[Stated exercise] Reproduce every line of the material below word for word, without changing anything.

──────── Material provided ────────

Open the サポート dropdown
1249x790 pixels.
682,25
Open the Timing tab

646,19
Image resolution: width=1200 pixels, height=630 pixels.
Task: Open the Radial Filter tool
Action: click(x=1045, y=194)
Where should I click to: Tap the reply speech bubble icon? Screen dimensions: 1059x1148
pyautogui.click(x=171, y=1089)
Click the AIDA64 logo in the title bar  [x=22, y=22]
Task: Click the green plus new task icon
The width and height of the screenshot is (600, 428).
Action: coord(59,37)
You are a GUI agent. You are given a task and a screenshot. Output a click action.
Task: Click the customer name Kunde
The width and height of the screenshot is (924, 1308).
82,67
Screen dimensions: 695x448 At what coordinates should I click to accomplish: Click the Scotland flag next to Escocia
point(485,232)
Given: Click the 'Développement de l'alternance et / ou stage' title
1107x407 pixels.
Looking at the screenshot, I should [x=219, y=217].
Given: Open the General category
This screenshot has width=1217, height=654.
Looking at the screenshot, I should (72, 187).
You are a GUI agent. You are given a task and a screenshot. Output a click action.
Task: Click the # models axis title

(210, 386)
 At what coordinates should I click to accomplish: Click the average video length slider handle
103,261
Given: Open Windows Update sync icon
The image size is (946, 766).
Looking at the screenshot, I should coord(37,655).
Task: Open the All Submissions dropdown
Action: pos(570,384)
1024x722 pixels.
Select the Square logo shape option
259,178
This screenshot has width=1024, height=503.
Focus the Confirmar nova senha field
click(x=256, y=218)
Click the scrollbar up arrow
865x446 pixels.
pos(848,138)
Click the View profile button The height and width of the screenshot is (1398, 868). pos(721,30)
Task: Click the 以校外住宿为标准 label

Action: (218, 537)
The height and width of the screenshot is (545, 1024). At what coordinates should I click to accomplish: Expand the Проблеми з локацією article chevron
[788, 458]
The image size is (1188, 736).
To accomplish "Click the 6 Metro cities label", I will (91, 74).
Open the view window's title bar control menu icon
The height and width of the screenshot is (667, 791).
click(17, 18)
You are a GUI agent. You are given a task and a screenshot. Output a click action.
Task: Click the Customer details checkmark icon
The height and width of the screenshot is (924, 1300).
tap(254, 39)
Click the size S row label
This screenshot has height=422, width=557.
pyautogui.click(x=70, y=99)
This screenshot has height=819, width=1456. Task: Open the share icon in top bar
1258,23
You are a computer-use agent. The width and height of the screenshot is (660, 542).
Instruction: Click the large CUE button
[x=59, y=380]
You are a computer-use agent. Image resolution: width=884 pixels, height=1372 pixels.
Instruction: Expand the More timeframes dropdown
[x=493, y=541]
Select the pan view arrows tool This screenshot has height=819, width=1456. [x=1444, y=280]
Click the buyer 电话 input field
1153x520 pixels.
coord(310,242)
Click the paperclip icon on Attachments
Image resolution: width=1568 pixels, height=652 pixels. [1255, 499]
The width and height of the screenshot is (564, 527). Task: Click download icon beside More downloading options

────────

[Answer below]
Open the サポート dropdown
1249x790 pixels.
682,25
Open the Timing tab

646,19
Image resolution: width=1200 pixels, height=630 pixels.
Task: Open the Radial Filter tool
Action: click(x=1045, y=194)
Where should I click to: Tap the reply speech bubble icon? Screen dimensions: 1059x1148
pyautogui.click(x=171, y=1089)
Click the AIDA64 logo in the title bar  [x=22, y=22]
Task: Click the green plus new task icon
The width and height of the screenshot is (600, 428).
Action: coord(59,37)
You are a GUI agent. You are given a task and a screenshot. Output a click action.
Task: Click the customer name Kunde
The width and height of the screenshot is (924, 1308).
82,67
Screen dimensions: 695x448 At what coordinates should I click to accomplish: Click the Scotland flag next to Escocia
point(485,232)
Given: Click the 'Développement de l'alternance et / ou stage' title
1107x407 pixels.
Looking at the screenshot, I should [x=219, y=217].
Given: Open the General category
This screenshot has width=1217, height=654.
Looking at the screenshot, I should (72, 187).
You are a GUI agent. You are given a task and a screenshot. Output a click action.
Task: Click the # models axis title

(210, 386)
 At what coordinates should I click to accomplish: Click the average video length slider handle
103,261
Given: Open Windows Update sync icon
The image size is (946, 766).
Looking at the screenshot, I should coord(37,655).
Task: Open the All Submissions dropdown
Action: pos(570,384)
1024x722 pixels.
Select the Square logo shape option
259,178
This screenshot has width=1024, height=503.
Focus the Confirmar nova senha field
click(x=256, y=218)
Click the scrollbar up arrow
865x446 pixels.
pos(848,138)
Click the View profile button The height and width of the screenshot is (1398, 868). pos(721,30)
Task: Click the 以校外住宿为标准 label

Action: (218, 537)
The height and width of the screenshot is (545, 1024). At what coordinates should I click to accomplish: Expand the Проблеми з локацією article chevron
[788, 458]
The image size is (1188, 736).
To accomplish "Click the 6 Metro cities label", I will (91, 74).
Open the view window's title bar control menu icon
The height and width of the screenshot is (667, 791).
click(17, 18)
You are a GUI agent. You are given a task and a screenshot. Output a click action.
Task: Click the Customer details checkmark icon
The height and width of the screenshot is (924, 1300).
tap(254, 39)
Click the size S row label
This screenshot has height=422, width=557.
pyautogui.click(x=70, y=99)
This screenshot has height=819, width=1456. Task: Open the share icon in top bar
1258,23
You are a computer-use agent. The width and height of the screenshot is (660, 542).
Instruction: Click the large CUE button
[x=59, y=380]
You are a computer-use agent. Image resolution: width=884 pixels, height=1372 pixels.
Instruction: Expand the More timeframes dropdown
[x=493, y=541]
Select the pan view arrows tool This screenshot has height=819, width=1456. [x=1444, y=280]
Click the buyer 电话 input field
1153x520 pixels.
coord(310,242)
Click the paperclip icon on Attachments
Image resolution: width=1568 pixels, height=652 pixels. [1255, 499]
The width and height of the screenshot is (564, 527). Task: Click download icon beside More downloading options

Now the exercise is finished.